De acordo com o BC, o aumento das reservas internacionais em ritmo "sem precedentes" nos últimos meses e a antecipação de pagamentos da dívida externa permitiram ao Brasil deixar a posição devedora para ficar credor em relação a outros países.
O relatório foi publicado na página do BC na internet, mas dados completos serão divulgados apenas na próxima segunda-feira, dia 25. Em nota divulgada à noite, o presidente do BC, Henrique Meirelles, comemorou o feito.

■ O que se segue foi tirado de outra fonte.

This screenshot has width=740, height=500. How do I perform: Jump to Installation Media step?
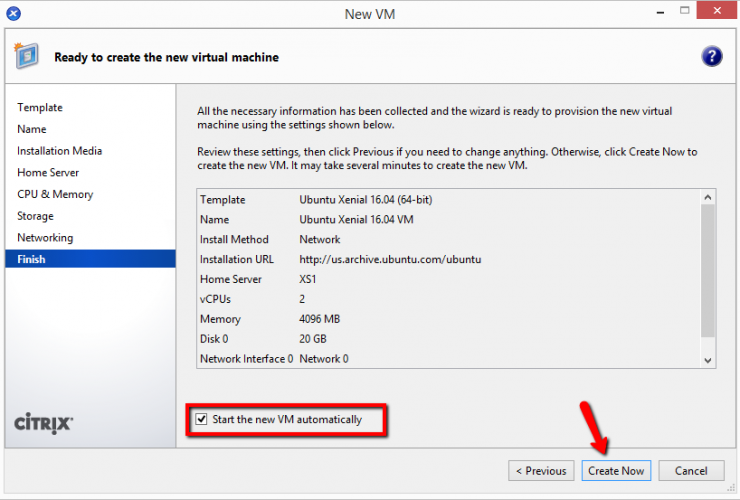coord(59,151)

"Essa melhora significa que estamos superando gradativamente um longo período caracterizado por vulnerabilidade e crises, causadas principalmente pela dificuldade em honrar o passivo externo do País", afirma Meirelles. Ele destacou que os indicadores externos positivos são resultado da "implementação de políticas macroeconômicas responsáveis e consistentes, baseadas no tripé responsabilidade fiscal, câmbio flutuante e metas para a inflação".

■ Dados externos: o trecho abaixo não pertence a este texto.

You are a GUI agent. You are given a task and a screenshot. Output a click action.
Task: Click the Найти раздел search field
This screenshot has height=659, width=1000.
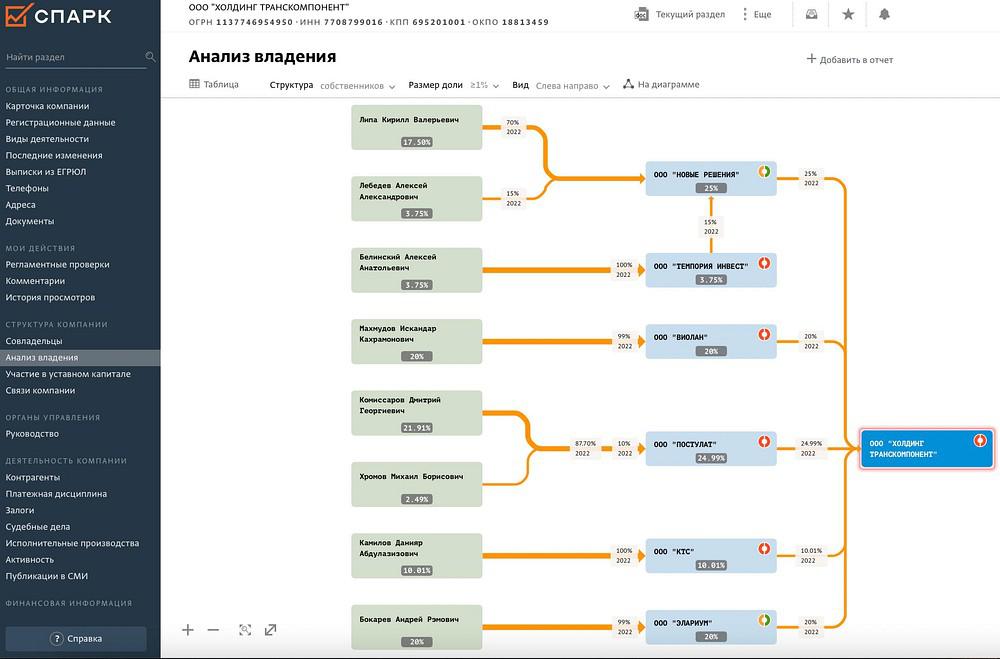click(x=74, y=57)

O relatório do BC lembra que a dívida externa líquida - resultado da diferença entre a dívida total e os ativos brasileiros no exterior - era de US$ 165,2 bilhões no início de 2003, período que coincide com o começo do governo de Luiz Inácio Lula da Silva. Desde então, o indicador cai anualmente e em ritmo cada vez maior até a inversão dos sinais em janeiro. Nesse indicador, não estão incluídos os investimento diretos brasileiros no exterior, nem os investimentos estrangeiros no Brasil.
Além das reservas, os ativos brasileiros considerados no cálculo incluem créditos que os bancos brasileiros têm a receber lá fora e aplicações financeiras de empresas e pessoas físicas.

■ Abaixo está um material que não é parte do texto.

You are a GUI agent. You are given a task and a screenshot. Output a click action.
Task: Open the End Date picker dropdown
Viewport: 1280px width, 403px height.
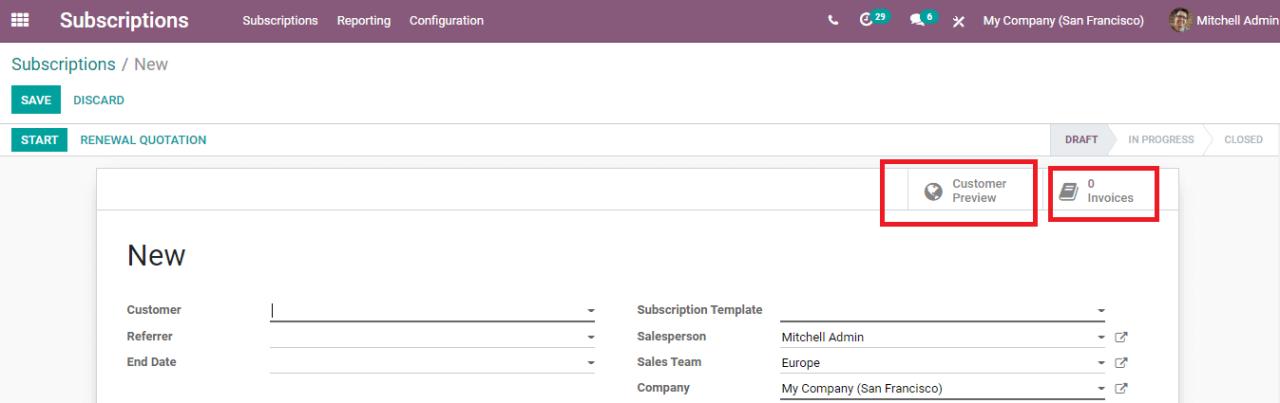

Mas o grande motivo para a melhoria dos indicadores externos foi o aumento das reservas, que tiveram "evolução sem precedentes" nos últimos anos, ressalta o BC, que passaram "de US$ 16,3 bilhões em 2002, quando excluídos os empréstimos do FMI, para US$ 180,3 bilhões ao final de 2007". Somente no ano passado, as reservas saltaram 110,1%.
O relatório explica que o reforço das reservas foi obtido graças à sobra de dólares no País, o chamado superávit do mercado, que foi de US$ 150 bilhões entre 2003 e 2007. Boa parte desse dinheiro foi comprado pelo BC para compor as reservas. Em cinco anos, as compras do BC somaram US$ 141,3 bilhões, dos quais 55,6% apenas em 2007.
Apesar das compras recordes do BC no mercado, o texto avalia que as intervenções têm sido pautadas pelo respeito à política de câmbio flutuante. "Ou seja, não adicionando volatilidade ao mercado e não definindo pisos nem tendências".
Outro fator que explica a posição credora do Brasil está na própria dívida externa. Nos últimos anos, o governo aproveitou a forte liquidez da economia mundial para antecipar uma série de pagamentos. Nesse período, por exemplo, o governo zerou a dívida do Brasil com o Fundo Monetário Internacional (FMI) e resgatou antes do vencimento uma série de títulos que foram emitidos na renegociação da dívida externa brasileira de 1994.
Com a evolução positiva dos indicadores ligados à dívida, o texto afirma que o Brasil está, atualmente, melhor preparado para enfrentar crises. Para o BC, houve "inquestionável fortalecimento da posição externa do País". "A melhoria desses indicadores tende a mitigar, embora sem anular por completo, o impacto de eventos externos adversos", conclui o relatório.
Tomás Málaga, economista-chefe do Itaú, já esperava a posição credora do País e avalia que o feito anunciado pelo BC é resultado de uma ação que começou há pelo menos cinco anos, quando o Brasil começou a ter superávits expressivos em conta corrente - indicador que agrupa os resultados da balança comercial e das transações de serviços e rendas com o exterior. Segundo ele, essa melhora permitiu ao Brasil passar de forma tranqüila pelo pior da crise internacional deflagrada no mercado imobiliário dos Estados Unidos.
Para o futuro, Málaga não arrisca em afirmar que o Brasil deve manter a posição credora permanentemente. Para ele, é provável que o endividamento externo do governo diminua nos próximos anos Mas o mesmo não deve ocorrer com a dívida privada. "É natural que essa dívida aumente porque o setor privado tem tomado empréstimos no exterior para aumentar os investimentos e a capacidade produtiva no País. Isso é uma boa notícia", diz.